EXERCISE INSTRUCTIONS:
• 1. In the article on Vietnam's biodiversity plans, who signed the decision dated December 27, 2022?
• 2. Extend the article on Vietnam's biodiversity plans, continuing after its final sentence.

EXCERPT PROVIDED:

---

With its sights set on 2050, Vietnam has set itself the goal of effectively restoring and preserving major natural ecosystems, threatened species, and precious and rare genetic resources.

Prime Minister Pham Minh Chinh signed a decision dated December 27, 2022, approving a project to boost prevention and fight against biodiversity crimes by 2030, with a vision towards 2050.

The project's objective is the successful application of the National Biodiversity Strategy for 2030, increasing awareness and responsibilities of public bodies, organizations, and legal persons regarding biodiversity and contributing to the conservation of ecosystems, fauna, flora, and genetic resources.

The competent authorities will deal with biodiversity-related crimes in line with international agreements and conventions to which Vietnam is a signatory.

The country is among the signatories to the Convention on Biological Diversity, the Convention on International Trade in Endangered Species of Wild Fauna and Flora, the 1989 Convention on Wetlands of International Importance, and the UN Convention on Combat Desertification.

 Vietnam has set the target that major natural ecosystems, endangered species, and precious and rare genetic resources will be restored. Photo: baotainguyenmoitruong.vn

Looking ahead to 2050, Vietnam aims to effectively restore and preserve key natural ecosystems, endangered species, and precious and rare genetic resources.

Earlier, the Vietnamese Government promulgated the National Biodiversity Strategy on February 8, which aims to increase the coverage of protected ecosystems to 9% of the country's land area and marine and coastal protected coverage to 3-5% of the total marine area. In addition, it is expected to maintain forest cover at 42-43% and restore at least 20% of the area of degraded ecosystems.

---

DATA PROVIDED:
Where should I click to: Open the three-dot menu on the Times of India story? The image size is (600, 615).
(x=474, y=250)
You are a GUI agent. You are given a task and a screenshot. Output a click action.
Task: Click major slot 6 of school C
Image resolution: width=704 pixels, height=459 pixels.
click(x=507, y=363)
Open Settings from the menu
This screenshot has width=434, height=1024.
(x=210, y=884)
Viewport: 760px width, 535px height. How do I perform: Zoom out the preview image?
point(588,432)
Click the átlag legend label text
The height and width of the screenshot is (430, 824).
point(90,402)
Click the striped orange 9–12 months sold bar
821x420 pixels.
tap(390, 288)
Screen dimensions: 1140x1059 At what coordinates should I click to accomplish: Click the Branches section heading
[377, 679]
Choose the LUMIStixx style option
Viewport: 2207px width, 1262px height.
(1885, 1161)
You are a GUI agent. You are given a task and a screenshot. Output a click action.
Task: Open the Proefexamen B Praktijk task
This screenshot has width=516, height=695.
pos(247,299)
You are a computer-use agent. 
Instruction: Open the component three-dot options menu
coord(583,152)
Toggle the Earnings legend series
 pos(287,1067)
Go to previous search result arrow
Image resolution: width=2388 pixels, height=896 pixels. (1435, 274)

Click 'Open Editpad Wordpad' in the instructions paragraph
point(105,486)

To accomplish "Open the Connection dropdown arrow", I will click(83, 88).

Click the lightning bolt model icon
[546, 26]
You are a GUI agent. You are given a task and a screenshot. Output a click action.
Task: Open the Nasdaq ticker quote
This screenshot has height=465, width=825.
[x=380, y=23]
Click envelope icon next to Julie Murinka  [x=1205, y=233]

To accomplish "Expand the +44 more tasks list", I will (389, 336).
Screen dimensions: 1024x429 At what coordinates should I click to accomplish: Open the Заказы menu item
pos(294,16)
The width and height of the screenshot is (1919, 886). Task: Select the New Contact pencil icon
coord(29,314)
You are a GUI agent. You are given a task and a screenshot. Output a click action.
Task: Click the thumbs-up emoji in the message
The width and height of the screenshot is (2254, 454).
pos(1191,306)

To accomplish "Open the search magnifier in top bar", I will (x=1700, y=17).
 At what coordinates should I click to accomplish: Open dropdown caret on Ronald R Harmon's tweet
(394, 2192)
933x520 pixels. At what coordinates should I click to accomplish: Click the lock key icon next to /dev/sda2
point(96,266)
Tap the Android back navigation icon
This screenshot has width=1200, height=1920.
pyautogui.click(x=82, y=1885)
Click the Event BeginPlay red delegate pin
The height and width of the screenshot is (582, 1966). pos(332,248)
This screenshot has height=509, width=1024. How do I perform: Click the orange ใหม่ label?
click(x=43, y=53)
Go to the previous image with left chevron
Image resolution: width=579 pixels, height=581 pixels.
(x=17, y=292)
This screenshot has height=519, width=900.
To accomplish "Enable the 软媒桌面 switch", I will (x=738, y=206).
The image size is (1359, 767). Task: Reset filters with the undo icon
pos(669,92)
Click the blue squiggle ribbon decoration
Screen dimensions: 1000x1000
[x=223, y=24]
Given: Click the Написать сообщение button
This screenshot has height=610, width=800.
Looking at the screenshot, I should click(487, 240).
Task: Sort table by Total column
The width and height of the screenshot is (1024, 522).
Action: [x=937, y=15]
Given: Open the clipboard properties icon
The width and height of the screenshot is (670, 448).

---

ANSWERS BY TASK:
• 1. Prime Minister Pham Minh Chinh.

• 2.
The country has also strengthened bilateral and multilateral cooperation on wildlife conservation, such as signing an agreement with South Africa in 2012 to end the illegal rhino horn trade.

Vietnam is home to 173 wildlife conservation zones, including 33 national parks, 66 nature reserves, and 18 species and habitat reserves. These zones cover more than 2.5 million hectares, which is expected to increase to over 3 million by 2030.

Five main groups of tasks and solutions

To achieve the set goals, Prime Minister Pham Minh Chinh’s decision outlined five key groups of tasks and solutions, including:

- Raising awareness and responsibility of agencies, organizations, and individuals in obeying the law on biodiversity.

- Refining, before the fourth quarter of 2023, the law on preventing crimes and offenses related to biodiversity protection.  

- Strengthening the prevention of crime and offenses in biodiversity protection by 2030.

- Investing in facilities, equipment, and techniques for preventing crimes and infractions related to biodiversity protection.

- Expanding international cooperation in preventing crimes and offenses related to biodiversity protection, especially with countries that share borders with Vietnam.